Bundestag debattiert über den Fall al-Masri

Berlin (Deutschland), 15.12.2005 – Bei einer Rede im deutschen Bundestag hat gestern Außenminister Frank-Walter Steinmeier (SPD) Vorwürfe im Entführungsfall al-Masri zurückgewiesen. Laut Steinmeier liegt keine Verstrickung deutscher Stellen vor. Entsprechende Anschuldigungen durch die CIA hatten die Debatte ausgelöst.

Der aus dem Libanon stammende deutsche Staatsbürger Khaled al-Masri war Ende 2003 von mazedonischen Sicherheitskräften festgenommen und später von CIA-Mitarbeitern nach Afghanistan verschleppt worden. Fünf Monate später war al-Masri wieder freigelassen worden. Für eine Verwicklung al-Masris in terroristische Aktivitäten gebe es laut Steinmeier bisher keine Anhaltspunkte. Seit drei Wochen dreht sich die Debatte um die Frage, wer in der Bundesregierung wann, was gewusst habe. Die Rolle deutscher Behörden und Ministerien bei dem Vorfall ist Gegenstand einer intensiven politischen Debatte, die heute erstmals auch im Bundestag geführt wurde.

Am Vormittag hatten Bundestagsausschüsse getagt, wo die bisherige und jetzige Justizministerin Brigitte Zypries (SPD), der Außenminister Frank-Walter Steinmeier, der unter der Regierung Schröder Kanzleramtschef war sowie der amtierende Innenminister Schäuble (CDU) den Ausschussmitgliedern Auskünfte gegeben hatten.

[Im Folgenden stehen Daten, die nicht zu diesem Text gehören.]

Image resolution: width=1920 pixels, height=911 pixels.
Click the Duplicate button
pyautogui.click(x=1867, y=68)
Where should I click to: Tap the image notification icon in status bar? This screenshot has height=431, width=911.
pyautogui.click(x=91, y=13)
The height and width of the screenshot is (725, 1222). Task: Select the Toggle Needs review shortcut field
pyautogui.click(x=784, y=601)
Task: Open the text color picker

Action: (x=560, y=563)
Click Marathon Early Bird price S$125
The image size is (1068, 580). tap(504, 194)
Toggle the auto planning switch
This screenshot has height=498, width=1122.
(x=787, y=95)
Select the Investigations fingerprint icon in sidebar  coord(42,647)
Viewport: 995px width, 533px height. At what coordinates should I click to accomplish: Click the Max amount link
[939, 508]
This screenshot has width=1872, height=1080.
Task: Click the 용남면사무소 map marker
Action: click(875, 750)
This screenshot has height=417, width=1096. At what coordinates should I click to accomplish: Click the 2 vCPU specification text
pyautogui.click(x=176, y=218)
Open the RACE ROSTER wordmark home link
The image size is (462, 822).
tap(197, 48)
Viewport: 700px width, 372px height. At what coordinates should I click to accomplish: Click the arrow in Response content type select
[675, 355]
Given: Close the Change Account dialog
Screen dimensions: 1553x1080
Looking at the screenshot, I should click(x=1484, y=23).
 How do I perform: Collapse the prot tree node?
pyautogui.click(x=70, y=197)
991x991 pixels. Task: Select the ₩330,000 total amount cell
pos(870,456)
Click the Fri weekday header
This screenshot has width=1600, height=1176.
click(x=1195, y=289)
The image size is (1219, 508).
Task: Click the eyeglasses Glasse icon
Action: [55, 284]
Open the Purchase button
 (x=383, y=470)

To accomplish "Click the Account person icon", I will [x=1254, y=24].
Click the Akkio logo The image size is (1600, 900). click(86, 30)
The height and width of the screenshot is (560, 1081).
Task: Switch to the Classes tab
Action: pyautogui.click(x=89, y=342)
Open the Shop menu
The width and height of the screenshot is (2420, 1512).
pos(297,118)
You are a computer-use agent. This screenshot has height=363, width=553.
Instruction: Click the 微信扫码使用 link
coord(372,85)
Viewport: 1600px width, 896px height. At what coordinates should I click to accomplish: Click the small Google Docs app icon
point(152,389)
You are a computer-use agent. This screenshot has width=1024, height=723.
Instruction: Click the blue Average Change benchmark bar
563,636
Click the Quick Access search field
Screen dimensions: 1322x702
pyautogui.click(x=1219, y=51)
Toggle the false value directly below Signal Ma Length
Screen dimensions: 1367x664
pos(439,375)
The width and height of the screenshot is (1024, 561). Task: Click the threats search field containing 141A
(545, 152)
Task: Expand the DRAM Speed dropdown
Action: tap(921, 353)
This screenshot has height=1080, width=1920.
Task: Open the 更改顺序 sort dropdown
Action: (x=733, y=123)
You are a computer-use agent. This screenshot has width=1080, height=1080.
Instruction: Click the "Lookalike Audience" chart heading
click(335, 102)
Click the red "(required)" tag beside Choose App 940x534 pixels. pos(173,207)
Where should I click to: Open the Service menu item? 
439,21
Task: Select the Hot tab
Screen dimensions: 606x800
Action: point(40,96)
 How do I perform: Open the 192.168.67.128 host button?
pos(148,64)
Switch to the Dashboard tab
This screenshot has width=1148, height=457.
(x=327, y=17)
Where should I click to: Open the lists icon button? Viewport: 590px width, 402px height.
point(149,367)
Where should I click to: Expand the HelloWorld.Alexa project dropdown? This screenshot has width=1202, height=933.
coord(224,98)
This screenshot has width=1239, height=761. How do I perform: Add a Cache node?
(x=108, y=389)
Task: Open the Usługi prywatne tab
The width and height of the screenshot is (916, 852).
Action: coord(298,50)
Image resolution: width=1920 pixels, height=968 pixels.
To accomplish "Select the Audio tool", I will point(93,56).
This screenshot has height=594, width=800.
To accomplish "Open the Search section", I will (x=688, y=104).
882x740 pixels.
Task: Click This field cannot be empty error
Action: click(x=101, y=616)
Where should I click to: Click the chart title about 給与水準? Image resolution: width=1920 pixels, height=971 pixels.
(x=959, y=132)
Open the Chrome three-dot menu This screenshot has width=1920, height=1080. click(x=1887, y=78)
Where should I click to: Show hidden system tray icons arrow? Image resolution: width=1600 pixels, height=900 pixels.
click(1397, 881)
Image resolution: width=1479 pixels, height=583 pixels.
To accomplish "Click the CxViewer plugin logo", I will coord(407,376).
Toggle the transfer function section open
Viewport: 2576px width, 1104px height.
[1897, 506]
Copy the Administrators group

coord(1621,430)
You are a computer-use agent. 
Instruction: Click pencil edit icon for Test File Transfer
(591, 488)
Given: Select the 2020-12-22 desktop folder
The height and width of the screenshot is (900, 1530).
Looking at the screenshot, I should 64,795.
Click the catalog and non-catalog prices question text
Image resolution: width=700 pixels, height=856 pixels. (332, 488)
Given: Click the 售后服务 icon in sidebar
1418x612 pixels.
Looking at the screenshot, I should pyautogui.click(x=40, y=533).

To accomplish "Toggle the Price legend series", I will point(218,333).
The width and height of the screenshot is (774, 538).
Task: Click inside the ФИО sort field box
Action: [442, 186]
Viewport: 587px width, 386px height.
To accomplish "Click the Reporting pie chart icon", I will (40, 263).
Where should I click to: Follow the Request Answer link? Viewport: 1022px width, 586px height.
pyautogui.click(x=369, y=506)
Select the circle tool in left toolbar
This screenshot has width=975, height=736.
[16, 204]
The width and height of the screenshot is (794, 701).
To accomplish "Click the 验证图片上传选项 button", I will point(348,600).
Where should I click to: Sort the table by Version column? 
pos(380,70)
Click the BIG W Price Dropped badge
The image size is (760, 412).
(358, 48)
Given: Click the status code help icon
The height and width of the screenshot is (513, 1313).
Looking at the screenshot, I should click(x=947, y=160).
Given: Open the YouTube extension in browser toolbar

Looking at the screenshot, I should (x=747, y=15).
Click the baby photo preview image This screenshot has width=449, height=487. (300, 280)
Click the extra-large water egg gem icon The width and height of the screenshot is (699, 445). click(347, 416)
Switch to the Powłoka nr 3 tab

Steinmeier nannte die Behauptungen, wonach die alte Bundesregierung und insbesondere er als Kanzleramtsvorsteher sowie der ehemalige Bundesinnenminister Schily eine Mitverantwortung an dem Vorfall trügen, „verantwortungslos“. Steinmeier gab an erstmals am 8. Juni 2004 durch einen Brief von al-Masris' Anwalt von dem Vorfall erfahren zu haben, zeitlich also nach seiner Freilassung. Verschiedene Bundesbehörden seien unverzüglich mit entsprechenden Ermittlungen befasst worden. Als neues Element der Debatte brachte der Außenminister die Möglichkeit ins Spiel, dass hier eine Straftat vorliegen könnte, ein seitens eines Regierungsmitgliedes bisher nicht vorgebrachter Standpunkt.

Die Opposition wollte mit sich den Aussagen der Bundesregierung in der Debatte nicht zufrieden geben, ihrer Ansicht nach sind noch viele Fragen offen. Nach wie vor wird die Möglichkeit eines Untersuchungsausschusses in Erwägung gezogen. Steinmeier sowie auch Innenminister Schäuble sollen noch weiter von den zuständigen Ausschüssen befragt werden. Vertreter der Koalitionsparteien zeigten sich jedoch zufrieden mit den abgegebenen Erklärungen, darunter auch der SPD-Innenexperte Dieter Wiefelspütz. Wiefelspütz strich als positives Ergebnis der Debatte heraus, dass es bis zu al-Masris Freilassung im Mai 2004 offenbar kein Zusammenwirken deutscher und ausländischer Behörden in diesem als Verstoß gegen internationales und nationales Recht gesehenen Verfahren gegeben habe.